Today’s News - Thursday, May 30, 2019
EDITOR'S NOTE: Tomorrow and Monday will be no-newsletter days. We'll be back Tuesday, June 4.
● ANN feature: Johannes Knoops parses the U.S. Pavilion at the Venice Biennale Arte 2019: "Martin Puryear: Liberty/Libertà" - an architecture of hushed narratives.
● Driehaus calls on Chicago's new mayor to move up "sophisticated design and smart urban planning" as "priorities on her agenda - urban design, which nurtures and enhances, is not necessarily a matter of money but of thought and respect."
● Kamin looks at how some Chicago skyscraper lobbies, "once stuffy, are loosening up.

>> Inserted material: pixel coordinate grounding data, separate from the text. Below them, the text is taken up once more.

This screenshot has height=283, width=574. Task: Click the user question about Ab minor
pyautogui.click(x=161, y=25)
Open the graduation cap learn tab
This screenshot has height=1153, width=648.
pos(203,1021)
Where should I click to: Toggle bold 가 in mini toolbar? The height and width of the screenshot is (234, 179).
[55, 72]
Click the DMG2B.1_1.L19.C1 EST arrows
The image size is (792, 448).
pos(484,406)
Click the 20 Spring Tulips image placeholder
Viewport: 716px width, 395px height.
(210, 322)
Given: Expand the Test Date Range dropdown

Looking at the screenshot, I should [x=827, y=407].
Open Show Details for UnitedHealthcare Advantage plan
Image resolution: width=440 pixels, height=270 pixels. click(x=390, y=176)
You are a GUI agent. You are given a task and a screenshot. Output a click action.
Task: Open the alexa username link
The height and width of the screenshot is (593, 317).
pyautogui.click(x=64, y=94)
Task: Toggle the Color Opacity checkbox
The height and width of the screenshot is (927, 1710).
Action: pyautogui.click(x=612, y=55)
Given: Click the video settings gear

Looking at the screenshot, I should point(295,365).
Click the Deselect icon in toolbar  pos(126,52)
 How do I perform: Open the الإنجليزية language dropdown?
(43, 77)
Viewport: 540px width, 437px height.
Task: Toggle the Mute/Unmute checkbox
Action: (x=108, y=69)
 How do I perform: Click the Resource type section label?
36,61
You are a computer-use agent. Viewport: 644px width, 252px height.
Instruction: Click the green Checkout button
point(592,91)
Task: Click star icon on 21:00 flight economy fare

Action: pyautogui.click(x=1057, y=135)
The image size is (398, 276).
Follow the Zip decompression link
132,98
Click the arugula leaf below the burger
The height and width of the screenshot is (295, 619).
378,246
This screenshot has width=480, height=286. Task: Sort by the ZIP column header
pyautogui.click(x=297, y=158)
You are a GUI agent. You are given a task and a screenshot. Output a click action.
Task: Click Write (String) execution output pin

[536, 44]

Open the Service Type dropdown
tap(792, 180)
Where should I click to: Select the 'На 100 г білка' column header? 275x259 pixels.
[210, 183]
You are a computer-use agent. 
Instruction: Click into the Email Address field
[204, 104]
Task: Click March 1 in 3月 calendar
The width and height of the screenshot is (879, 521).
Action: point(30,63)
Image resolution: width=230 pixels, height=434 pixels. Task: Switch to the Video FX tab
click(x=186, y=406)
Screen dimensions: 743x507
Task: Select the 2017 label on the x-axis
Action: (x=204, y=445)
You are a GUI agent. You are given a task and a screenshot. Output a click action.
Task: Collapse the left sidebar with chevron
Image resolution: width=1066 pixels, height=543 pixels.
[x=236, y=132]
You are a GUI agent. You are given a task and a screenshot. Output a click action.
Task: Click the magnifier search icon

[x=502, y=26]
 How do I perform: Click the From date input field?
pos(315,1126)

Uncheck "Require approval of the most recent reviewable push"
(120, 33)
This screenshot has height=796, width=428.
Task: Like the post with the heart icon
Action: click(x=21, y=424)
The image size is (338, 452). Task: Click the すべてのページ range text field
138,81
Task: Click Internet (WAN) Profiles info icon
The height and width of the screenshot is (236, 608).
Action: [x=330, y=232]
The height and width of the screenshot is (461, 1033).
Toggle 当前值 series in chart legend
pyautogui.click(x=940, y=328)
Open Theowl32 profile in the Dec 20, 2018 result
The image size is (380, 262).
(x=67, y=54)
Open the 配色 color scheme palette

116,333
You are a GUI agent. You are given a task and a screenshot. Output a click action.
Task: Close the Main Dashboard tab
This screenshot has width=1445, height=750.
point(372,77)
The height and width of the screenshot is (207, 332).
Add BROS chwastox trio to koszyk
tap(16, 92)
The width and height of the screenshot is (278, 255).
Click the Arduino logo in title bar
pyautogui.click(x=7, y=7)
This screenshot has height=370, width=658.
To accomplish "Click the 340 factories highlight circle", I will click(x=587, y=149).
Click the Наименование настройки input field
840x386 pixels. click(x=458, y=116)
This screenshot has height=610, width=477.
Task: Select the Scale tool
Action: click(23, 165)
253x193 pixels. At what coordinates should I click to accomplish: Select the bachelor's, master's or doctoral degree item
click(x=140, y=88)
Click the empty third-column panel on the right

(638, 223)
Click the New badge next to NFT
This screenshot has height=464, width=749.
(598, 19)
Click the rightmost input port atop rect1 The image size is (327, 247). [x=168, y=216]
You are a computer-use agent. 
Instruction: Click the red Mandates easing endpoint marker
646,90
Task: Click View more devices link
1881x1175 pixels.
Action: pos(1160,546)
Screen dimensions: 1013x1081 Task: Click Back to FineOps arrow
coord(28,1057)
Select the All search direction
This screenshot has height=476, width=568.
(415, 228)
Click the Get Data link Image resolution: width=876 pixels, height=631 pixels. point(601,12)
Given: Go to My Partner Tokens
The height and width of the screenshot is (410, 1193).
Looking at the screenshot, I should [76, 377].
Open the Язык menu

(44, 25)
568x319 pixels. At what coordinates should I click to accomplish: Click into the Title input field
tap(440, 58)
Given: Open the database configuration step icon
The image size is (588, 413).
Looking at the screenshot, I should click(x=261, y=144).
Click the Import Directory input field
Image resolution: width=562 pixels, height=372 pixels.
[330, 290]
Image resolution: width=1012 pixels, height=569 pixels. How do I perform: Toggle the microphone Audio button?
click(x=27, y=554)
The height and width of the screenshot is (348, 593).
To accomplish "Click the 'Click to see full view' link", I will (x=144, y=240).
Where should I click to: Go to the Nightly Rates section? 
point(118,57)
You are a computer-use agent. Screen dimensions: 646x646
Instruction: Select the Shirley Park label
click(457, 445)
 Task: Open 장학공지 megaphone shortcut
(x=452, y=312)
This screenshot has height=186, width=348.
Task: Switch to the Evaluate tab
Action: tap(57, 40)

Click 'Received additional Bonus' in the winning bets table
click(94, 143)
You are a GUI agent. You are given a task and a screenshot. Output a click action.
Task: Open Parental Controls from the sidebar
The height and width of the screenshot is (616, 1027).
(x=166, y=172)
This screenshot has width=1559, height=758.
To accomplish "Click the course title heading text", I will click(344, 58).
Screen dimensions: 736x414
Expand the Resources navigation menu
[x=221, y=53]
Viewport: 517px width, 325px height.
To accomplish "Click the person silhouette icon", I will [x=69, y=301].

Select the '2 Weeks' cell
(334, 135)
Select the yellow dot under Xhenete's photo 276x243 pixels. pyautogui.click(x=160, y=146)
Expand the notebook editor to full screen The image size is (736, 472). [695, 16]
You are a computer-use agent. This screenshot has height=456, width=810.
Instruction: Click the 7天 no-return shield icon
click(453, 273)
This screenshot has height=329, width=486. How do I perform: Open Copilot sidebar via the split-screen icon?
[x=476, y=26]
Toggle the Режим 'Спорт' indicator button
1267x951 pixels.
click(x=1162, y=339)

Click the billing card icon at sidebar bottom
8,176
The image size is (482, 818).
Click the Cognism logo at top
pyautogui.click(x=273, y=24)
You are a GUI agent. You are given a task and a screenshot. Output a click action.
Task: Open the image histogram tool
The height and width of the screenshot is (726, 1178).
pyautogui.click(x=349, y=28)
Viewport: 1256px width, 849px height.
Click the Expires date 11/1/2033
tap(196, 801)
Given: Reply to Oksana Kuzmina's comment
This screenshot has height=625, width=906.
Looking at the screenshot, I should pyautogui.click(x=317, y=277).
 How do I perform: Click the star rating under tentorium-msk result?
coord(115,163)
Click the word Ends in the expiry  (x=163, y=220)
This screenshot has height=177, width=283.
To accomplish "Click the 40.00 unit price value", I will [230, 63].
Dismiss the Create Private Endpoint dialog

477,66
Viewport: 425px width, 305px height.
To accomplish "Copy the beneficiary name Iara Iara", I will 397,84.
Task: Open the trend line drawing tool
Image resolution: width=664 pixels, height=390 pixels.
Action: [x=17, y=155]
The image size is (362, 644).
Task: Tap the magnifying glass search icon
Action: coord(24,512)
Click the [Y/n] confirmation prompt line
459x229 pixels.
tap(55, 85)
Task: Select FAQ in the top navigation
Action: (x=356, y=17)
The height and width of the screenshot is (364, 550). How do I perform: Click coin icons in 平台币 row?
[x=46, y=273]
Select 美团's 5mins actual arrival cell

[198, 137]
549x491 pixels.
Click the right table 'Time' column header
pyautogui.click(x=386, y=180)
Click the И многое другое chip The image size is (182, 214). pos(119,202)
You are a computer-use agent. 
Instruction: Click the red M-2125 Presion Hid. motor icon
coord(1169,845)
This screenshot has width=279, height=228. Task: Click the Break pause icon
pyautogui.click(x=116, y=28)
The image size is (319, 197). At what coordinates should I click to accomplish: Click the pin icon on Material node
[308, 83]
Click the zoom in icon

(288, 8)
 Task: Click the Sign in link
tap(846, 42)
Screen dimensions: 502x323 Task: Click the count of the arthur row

Some are dazzling, some painfully off-key" (one now "looks more like an Apple store than a modernist mausoleum").
● Ravenscroft reports that in Paris, H&deM's 42-storey Tour Triangle, which has been "caught up in legal battles since 2014," has passed its final legal hurdle and, apparently, will be built (vociferous comments ensue).
● Meanwhile, the Memphis Brooks Museum of Art, Tennessee's oldest and largest art museum, has tapped H&deM and local firm archimania to design its new home that "will be a landmark along the six miles of Mississippi riverfront being stitched together by parks, paths and other civic and recreational structures" (we'll se the design early next year).
● The Princeton University Art Museum has acquired almost 5,000 drawings by Michael Graves that "span the entire range of his subject matter and design concerns - revealing both his classical training and his commitment to draftsmanship."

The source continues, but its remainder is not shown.